Желтые аугсбургские вагоны с трясущейся световой арматурой, с невиданными ременными держалками сперва казались чудом техники. Первыми освоили их ребята, причем не только платные сиденья, но и бесплатные буфер и «колбасу». Ехать в гимназию было далеко, каждая станция (примерно километр) стоила пятак, а из проездных сумм необходимо было сэкономить на мороженое осенью и на пирожок зимой. Отсюда — буфер и «колбаса», свистки городового, попрание чести учебного заведения, а иногда и неприятные объяснения с родителями.
Это были мелкие дорожные приключения. Но до трамвая и обратно гимназистам и реалистам приходилось пробиваться через территории недружелюбных «туземцев». Главными врагами были нигде не учившиеся ребята. Их вечной свободе втайне завидовали учащиеся, но понимали, что вражда вызывалась именно завистью к их ясным пуговицам и шикарным ранцам.
Врагами другого рода были ученики городских начальных школ и церковноприходских училищ. Эти тоже, наверно, завидовали ясным пуговицам и фуражкам с гербами, но часто объединялись с гимназистами на почве профессиональной солидарности против не в меру агрессивных вольных ребят. Вообще ученикам удавалось найти общий язык, не надо было только задаваться и воображать. Гимназистам и реалистам мешали драться нескладные долгополые шинели, которые экономные родители шили на рост, а также плохо державшиеся на головах фуражки и неуклюжие ранцы. Вся эта амуниция была совсем не приспособлена для нормальной уличной драки. Единственной реальной выгодой формы был длинный ремень с металлической пряжкой, чего не было у вольных; но местный кодекс чести не считал это грозное оружие рыцарским, и в ответ можно было применять свинчатки и камни.
Если до линии вольные были еще не очень сильны, то за мостом через Виндавскую дорогу их господство было неоспоримо; и учащимся, живущим за линией, неоднократно приходилось дожидаться темноты или предпринимать глубокие обходы, чтобы благополучно добраться домой. Особенно яростные бои происходили на углу Шереметевской и Девятого проезда. Здесь в угловом доме жил портной Квасов. Сегодня он был бы рядовым болельщиком футбола и хоккея, а тогда удовлетворял свой азарт в созерцании мальчишеских драк. Он пылал, волновался, подбодрял дерущихся вполне бескорыстно, не держа ничью сторону.
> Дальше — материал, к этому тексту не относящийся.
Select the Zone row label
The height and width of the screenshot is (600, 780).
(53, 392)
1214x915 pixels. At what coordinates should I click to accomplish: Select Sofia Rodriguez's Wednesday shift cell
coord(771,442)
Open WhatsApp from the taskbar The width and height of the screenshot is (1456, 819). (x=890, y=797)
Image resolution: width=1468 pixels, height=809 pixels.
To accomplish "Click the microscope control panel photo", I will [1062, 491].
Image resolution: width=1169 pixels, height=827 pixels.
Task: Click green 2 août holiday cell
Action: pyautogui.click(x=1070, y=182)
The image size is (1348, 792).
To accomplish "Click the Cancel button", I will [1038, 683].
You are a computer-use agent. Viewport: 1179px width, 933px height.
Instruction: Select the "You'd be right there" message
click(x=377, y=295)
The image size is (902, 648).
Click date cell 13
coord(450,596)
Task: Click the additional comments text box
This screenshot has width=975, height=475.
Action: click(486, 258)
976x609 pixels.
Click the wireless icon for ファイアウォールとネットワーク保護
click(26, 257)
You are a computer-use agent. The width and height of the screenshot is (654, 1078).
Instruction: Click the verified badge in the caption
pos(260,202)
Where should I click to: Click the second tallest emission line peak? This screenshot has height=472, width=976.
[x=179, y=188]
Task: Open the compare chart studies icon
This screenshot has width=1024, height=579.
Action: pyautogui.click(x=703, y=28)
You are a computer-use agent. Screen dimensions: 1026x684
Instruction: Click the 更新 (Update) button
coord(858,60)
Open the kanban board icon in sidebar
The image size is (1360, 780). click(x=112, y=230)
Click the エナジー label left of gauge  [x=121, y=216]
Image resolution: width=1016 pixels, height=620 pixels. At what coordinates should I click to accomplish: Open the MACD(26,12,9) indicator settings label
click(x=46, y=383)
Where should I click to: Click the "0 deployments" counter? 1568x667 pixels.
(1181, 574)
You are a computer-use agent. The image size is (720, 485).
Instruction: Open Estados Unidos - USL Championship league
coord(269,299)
К своему углу он привлекал ребят раздачей копеек и саек с колбасой. Он любил и оплачивал бои собак и петухов. После 1905 года он стал ярым приверженцем французской борьбы, одно время даже забросил ремесло, перестал пить и все вечера проводил в цирке, тая мечту, что увидит воочию, как сорвется сверху акробат, разобьется об арену. Ему не повезло. Когда в 1908 году в Замоскворечье, в саду «Ренессанс», упал и разбился гимнаст Ф. Бровко, и это произошло без Квасова, портной заявил: «Все это жульничество», вернулся к своей профессии и специализировался на травле кошек злыми собаками.
* * *
Володя Жуков, Петя Славкин, Сережа Павлушков, Ваня Кутырин, другой Ваня — Федорченко и Леша Талакин были не только одного года рождения, 1896-го, но и жили в соседних домах одного проезда. Необходимость пробиваться совместно сблизила их, хотя Жуков и Федорченко были гимназистами, Славкин и Кутырин — реалистами, Сережа Павлушков учился в коммерческом училище, а Леша Талакин — в четырехклассном городском.
Социальные различия в том возрасте не влияли на дружбу шести мальчиков, да и не так они были велики, эти различия. Отец Вани Федорченко был мелким служащим городской управы; мать Жукова имела какое-то отношение к искусству и жила на свои сбережения; отец Пети Славкина владел сапожной мастерской; отец Вани Кутырина жил где-то далеко в Сибири и посылал семье ежемесячно небольшую сумму; отец Сережи Павлушкова был лавочник; родители Леши Талакина — рабочие.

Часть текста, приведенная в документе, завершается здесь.